The foregoing will constitute the general Findings of Fact and Conclusions of Law of the trial Judge. Each party, Justice, the banks, and the intervenor, have submitted, in different forms, Requests for Findings of Fact and Conclusions of Law. The rulings thereon will be filed as an appendix [not reproduced] to this Opinion. In any instance where there may be any lack of clarity in approved Requests for Findings of Fact or Conclusions of Law, the language of the Opinion will govern.

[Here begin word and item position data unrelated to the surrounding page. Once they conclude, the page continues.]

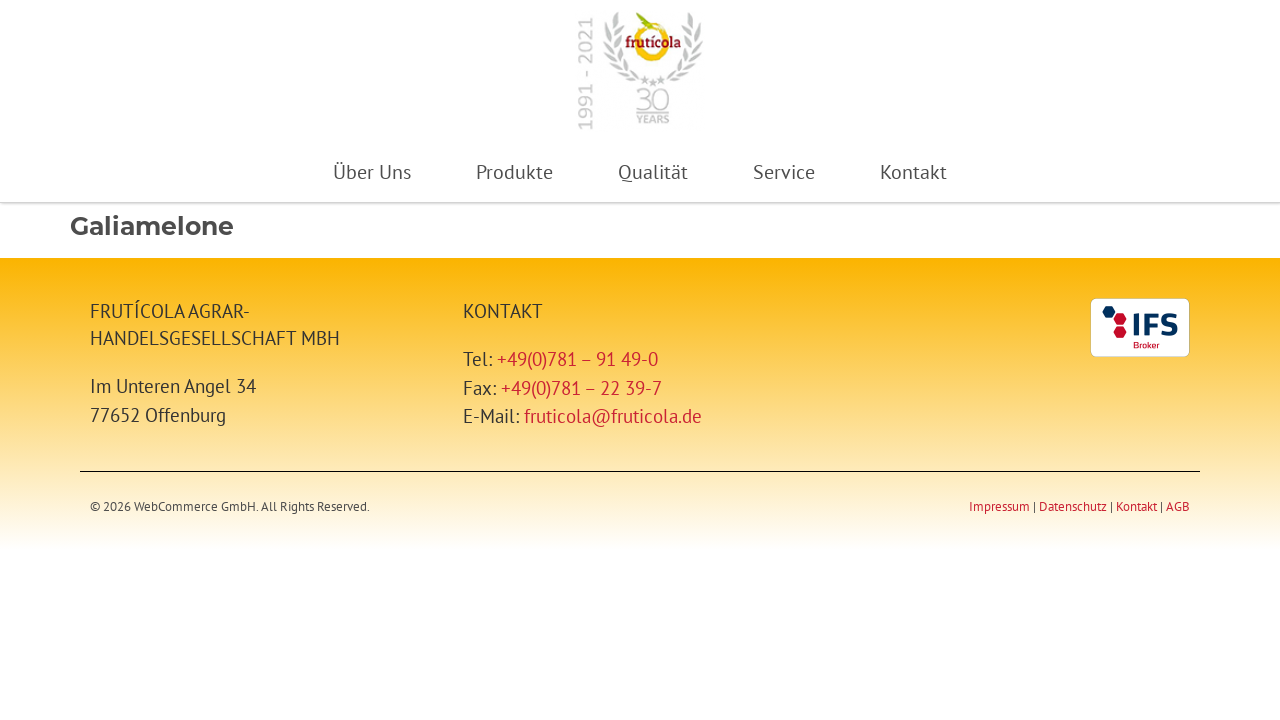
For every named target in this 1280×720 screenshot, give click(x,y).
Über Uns (372, 172)
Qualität (653, 172)
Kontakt (913, 172)
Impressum (999, 506)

And Now, to wit, this 12th day of February, 1968, for the reasons set forth above, it is Ordered, Adjudged and Decreed as follows:
That the Agreement of Merger dated November 10, 1965 between the defendants, Provident National Bank and Central-Penn National Bank of Philadelphia, be and it is hereby Adjudged and Decreed to be unlawful, in violation of B.M.A. 1966 (80 Stat. 7);
Further that defendants, Provident National Bank and Central-Penn National Bank of Philadelphia, and all persons acting on their behalf, be enjoined from carrying out the Agreement of Merger or any similar plan or agreement, the effect of which would be to merge or consolidate said defendants.